We manipulate the equation to make the prior $f_Z$ appear. This technique leads to a prior matching term. The KL objective becomes

\[\begin{align*} &\mathbb{E}_{z\sim f^{\phi}_{Z\mid X}(\cdot\mid x)}\left[\log \frac{f^{\phi}_{Z\mid X}(z\mid x)}{f_{Z\mid X}^{\theta}(z\mid x)}\right] \\ &= \mathbb{E}_{z\sim f^{\phi}_{Z\mid X}(\cdot\mid x)}\left[\log \frac{f^{\phi}_{Z\mid X}(z\mid x)}{f_Z(z)}+ \log f_X^{\theta}(x) - \log f_{X\mid Z}^{\theta}(x\mid z)\right] \\ &= (D_{\text{KL}}(f^{\phi}_{Z\mid X}(\cdot\mid x) \mid \mid f_Z(\cdot)) - \mathbb{E}_{z\sim f^{\phi}_{Z\mid X}(\cdot\mid x)}[\log f_{X\mid Z}^{\theta}(x\mid z)]) + \log f_X^{\theta}(x). \end{align*}\]

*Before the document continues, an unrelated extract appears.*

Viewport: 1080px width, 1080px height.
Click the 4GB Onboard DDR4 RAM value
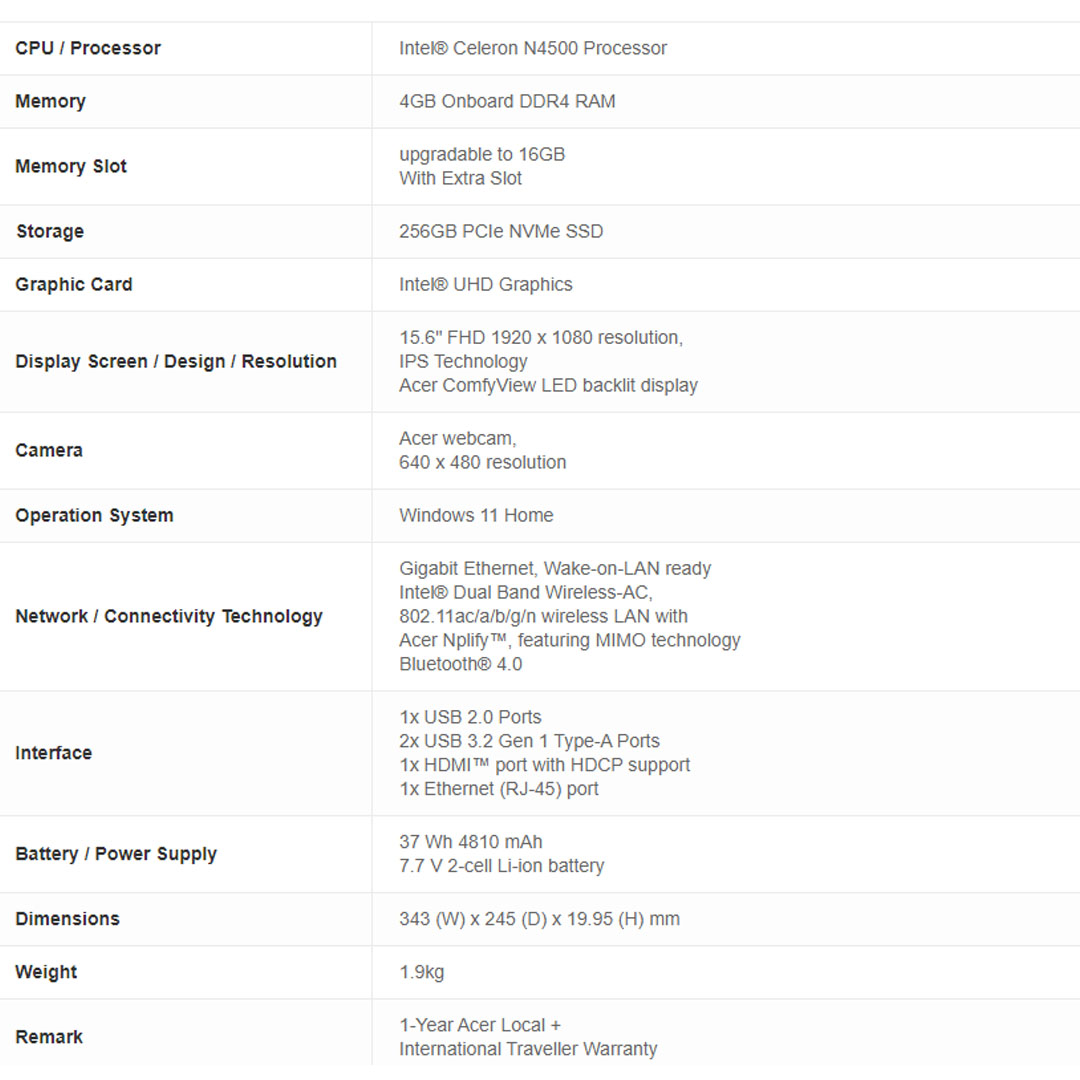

Notice that the log likelihood appears in this manipulation. Isolating this log likelihood, we obtain

\[\begin{align*} \log f_X^{\theta}(x) &= D_{\text{KL}}(f^{\phi}_{Z\mid X} (\cdot\mid x) \mid \mid f_{Z\mid X}^{\theta}(\cdot\mid x)) \\ &+ ( \mathbb{E}_{z\sim f^{\phi}_{Z\mid X}(\cdot\mid x)}[\log f_{X\mid Z}^{\theta}(x\mid z)] - D_{\text{KL}}(f^{\phi}_{Z\mid X}(\cdot\mid x) \mid \mid f_Z(\cdot)) ). \end{align*}\]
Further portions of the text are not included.